_Required work_.
Nothing but the lines from the one containing "Click green check" through the end of the entries should be set down, each exactly as written.
**** Input data
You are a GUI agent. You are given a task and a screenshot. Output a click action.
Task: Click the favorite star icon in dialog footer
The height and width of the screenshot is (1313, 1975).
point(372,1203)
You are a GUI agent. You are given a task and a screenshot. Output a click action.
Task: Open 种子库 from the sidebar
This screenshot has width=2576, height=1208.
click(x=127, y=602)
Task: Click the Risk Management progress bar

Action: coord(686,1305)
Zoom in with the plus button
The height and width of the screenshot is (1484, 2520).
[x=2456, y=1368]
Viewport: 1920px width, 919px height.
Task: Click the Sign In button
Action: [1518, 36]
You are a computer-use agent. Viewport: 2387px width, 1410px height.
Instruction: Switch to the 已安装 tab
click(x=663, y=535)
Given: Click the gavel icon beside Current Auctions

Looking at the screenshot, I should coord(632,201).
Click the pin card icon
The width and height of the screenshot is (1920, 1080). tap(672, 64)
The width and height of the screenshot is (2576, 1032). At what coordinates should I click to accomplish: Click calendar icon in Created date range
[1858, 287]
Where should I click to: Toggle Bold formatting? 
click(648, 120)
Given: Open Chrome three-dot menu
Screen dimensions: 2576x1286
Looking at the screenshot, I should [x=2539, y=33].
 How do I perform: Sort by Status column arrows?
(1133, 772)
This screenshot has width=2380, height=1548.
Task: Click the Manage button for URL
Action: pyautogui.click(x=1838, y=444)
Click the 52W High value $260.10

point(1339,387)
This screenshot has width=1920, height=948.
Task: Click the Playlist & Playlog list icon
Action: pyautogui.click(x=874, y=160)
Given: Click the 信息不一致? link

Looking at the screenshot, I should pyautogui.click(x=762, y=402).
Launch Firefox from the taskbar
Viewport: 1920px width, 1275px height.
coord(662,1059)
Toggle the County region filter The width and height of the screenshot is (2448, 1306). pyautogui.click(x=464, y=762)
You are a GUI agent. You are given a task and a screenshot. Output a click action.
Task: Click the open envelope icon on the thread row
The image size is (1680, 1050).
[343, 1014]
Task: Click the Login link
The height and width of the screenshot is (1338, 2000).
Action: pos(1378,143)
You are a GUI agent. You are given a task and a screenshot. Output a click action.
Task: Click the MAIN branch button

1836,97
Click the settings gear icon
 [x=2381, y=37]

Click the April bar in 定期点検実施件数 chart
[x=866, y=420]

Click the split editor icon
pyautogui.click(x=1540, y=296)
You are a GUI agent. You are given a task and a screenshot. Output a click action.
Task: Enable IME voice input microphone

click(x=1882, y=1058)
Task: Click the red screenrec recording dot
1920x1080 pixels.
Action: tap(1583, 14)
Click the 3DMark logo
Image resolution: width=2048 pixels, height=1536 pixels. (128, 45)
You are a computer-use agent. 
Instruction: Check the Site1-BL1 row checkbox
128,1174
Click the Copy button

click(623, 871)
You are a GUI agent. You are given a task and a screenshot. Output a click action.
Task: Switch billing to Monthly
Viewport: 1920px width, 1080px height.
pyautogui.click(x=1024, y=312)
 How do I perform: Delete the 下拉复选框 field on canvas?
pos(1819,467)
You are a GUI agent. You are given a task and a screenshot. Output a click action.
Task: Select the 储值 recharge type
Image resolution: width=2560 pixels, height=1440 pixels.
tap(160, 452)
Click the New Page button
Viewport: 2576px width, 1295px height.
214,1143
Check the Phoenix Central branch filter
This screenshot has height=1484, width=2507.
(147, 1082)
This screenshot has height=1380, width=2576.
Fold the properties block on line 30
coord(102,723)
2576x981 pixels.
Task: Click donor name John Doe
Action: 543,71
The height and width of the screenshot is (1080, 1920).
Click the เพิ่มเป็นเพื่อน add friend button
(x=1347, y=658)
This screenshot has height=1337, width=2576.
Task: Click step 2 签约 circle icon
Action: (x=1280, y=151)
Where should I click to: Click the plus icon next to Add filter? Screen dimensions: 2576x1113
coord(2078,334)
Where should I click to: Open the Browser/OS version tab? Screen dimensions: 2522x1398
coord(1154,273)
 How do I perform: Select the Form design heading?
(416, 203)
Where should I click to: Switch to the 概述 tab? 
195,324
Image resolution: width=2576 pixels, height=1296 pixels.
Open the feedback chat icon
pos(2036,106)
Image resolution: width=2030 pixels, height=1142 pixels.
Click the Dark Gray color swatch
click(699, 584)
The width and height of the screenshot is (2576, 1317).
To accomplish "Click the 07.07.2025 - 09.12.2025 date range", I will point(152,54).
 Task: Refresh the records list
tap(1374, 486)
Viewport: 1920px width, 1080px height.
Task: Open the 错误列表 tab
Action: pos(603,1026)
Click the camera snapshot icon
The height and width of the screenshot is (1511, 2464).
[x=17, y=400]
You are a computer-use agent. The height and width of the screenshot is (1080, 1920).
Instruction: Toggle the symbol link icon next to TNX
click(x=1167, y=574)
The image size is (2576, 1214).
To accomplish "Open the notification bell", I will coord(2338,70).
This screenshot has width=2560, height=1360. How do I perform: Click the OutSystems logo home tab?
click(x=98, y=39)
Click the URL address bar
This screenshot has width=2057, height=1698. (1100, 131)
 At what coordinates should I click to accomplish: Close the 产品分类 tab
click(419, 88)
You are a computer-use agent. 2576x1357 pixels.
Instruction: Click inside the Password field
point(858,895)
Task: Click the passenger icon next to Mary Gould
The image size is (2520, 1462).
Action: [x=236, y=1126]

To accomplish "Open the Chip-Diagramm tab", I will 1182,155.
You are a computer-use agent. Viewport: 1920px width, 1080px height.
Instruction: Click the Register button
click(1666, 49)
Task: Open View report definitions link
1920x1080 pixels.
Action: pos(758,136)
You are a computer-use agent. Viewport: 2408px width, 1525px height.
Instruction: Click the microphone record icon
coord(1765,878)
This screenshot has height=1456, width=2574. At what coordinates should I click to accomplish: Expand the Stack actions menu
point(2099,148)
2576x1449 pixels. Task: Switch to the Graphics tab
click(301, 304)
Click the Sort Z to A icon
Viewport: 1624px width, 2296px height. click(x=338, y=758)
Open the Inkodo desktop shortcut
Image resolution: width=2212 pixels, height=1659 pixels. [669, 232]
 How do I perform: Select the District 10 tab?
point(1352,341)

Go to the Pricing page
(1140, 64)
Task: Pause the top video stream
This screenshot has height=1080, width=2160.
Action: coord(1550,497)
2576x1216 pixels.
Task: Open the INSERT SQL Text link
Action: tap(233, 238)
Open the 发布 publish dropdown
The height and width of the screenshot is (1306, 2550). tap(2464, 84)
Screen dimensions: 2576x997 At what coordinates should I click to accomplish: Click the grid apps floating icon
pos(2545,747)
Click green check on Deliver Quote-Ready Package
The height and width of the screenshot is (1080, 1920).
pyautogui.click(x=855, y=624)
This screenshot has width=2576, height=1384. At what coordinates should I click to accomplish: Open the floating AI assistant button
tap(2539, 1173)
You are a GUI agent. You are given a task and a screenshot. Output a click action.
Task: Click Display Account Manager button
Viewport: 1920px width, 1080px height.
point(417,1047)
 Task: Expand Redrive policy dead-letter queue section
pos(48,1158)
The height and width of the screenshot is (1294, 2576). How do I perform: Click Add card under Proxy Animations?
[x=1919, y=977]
********
_Task output_.
Click green check on Deliver Quote-Ready Package
The height and width of the screenshot is (1080, 1920).
pyautogui.click(x=855, y=624)
This screenshot has width=2576, height=1384. At what coordinates should I click to accomplish: Open the floating AI assistant button
tap(2539, 1173)
You are a GUI agent. You are given a task and a screenshot. Output a click action.
Task: Click Display Account Manager button
Viewport: 1920px width, 1080px height.
point(417,1047)
 Task: Expand Redrive policy dead-letter queue section
pos(48,1158)
The height and width of the screenshot is (1294, 2576). How do I perform: Click Add card under Proxy Animations?
[x=1919, y=977]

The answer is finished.